Diffusive Mobile MC for Controlled-Release Drug Delivery with Absorbing Receiver

Abstract

Nanoparticle drug carriers play an important role in facilitating efficient targeted drug delivery, i.e., improving treatment success and reducing drug costs and side effects. However, the mobility of nanoparticle drug carriers poses a challenge in designing drug delivery systems. Moreover, healing results critically depend on the rate and time duration of drug absorption. Therefore, in this paper, we aim to design a controlled-release drug delivery system with a mobile drug carrier that minimizes the total amount of released drugs while ensuring a desired rate of drug absorption during a prescribed time period. We model the mobile drug carrier as a mobile transmitter, the targeted diseased cells as an absorbing receiver, and the channel between the transceivers as a time-variant channel since the carrier mobility results in a time-variant absorption rate of the drug molecules. Based on this, we develop a molecular communication (MC) framework to design the controlled-release drug delivery system.

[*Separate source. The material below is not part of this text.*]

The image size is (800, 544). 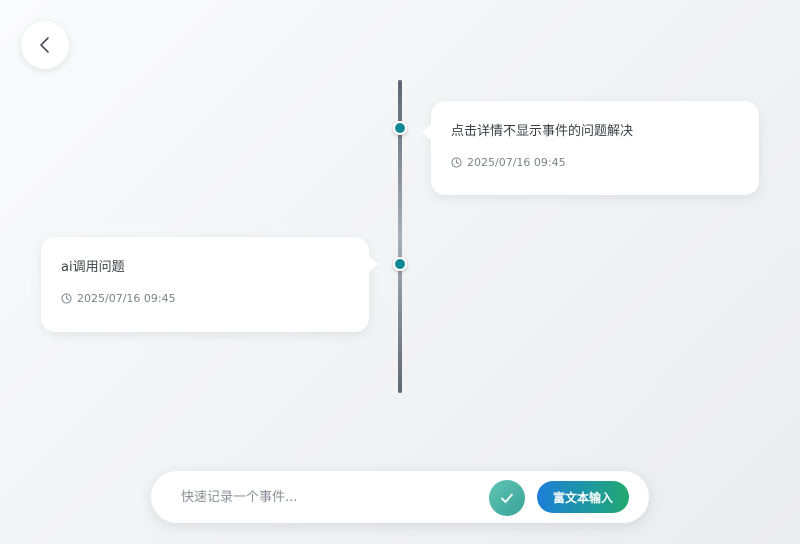 I want to click on quick-record-bar: 富文本输入, so click(x=400, y=497).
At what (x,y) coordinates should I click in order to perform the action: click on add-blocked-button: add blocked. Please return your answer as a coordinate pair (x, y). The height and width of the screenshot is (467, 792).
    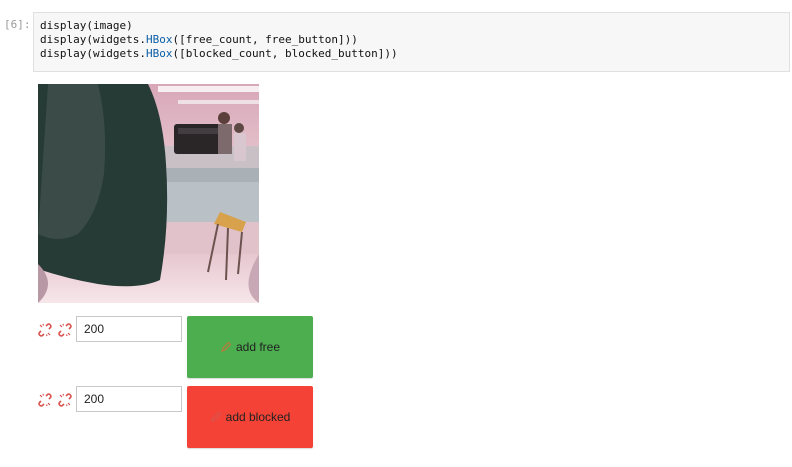
    Looking at the image, I should click on (250, 417).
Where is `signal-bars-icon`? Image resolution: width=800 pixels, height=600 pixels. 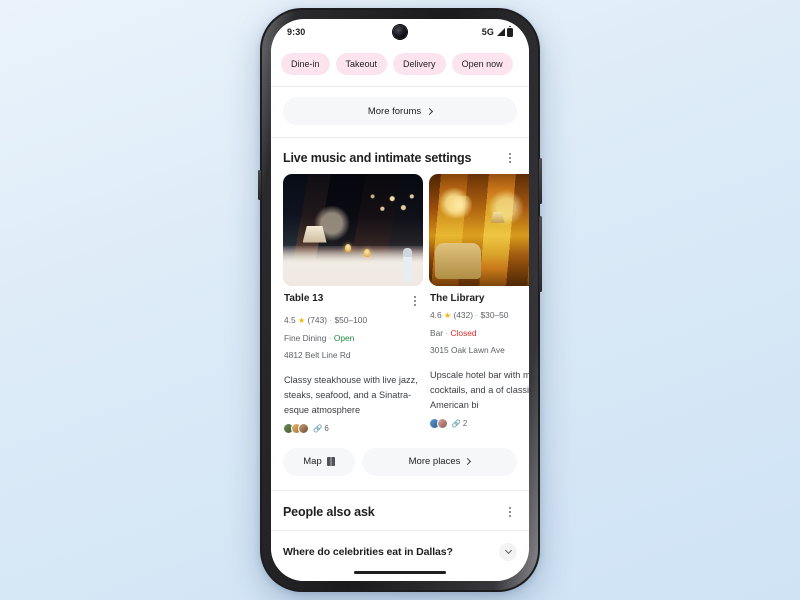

In particular, we develop new analytical expressions for the mean, variance, probability density function, and cumulative distribution function of the channel impulse response (CIR). Equipped with the statistical analysis of the CIR, we design and evaluate the performance of the controlled-release drug delivery system. Numerical results show significant savings in the amount of released drugs compared to a constant-release rate design and reveal the necessity of accounting for drug carrier mobility for reliable drug delivery.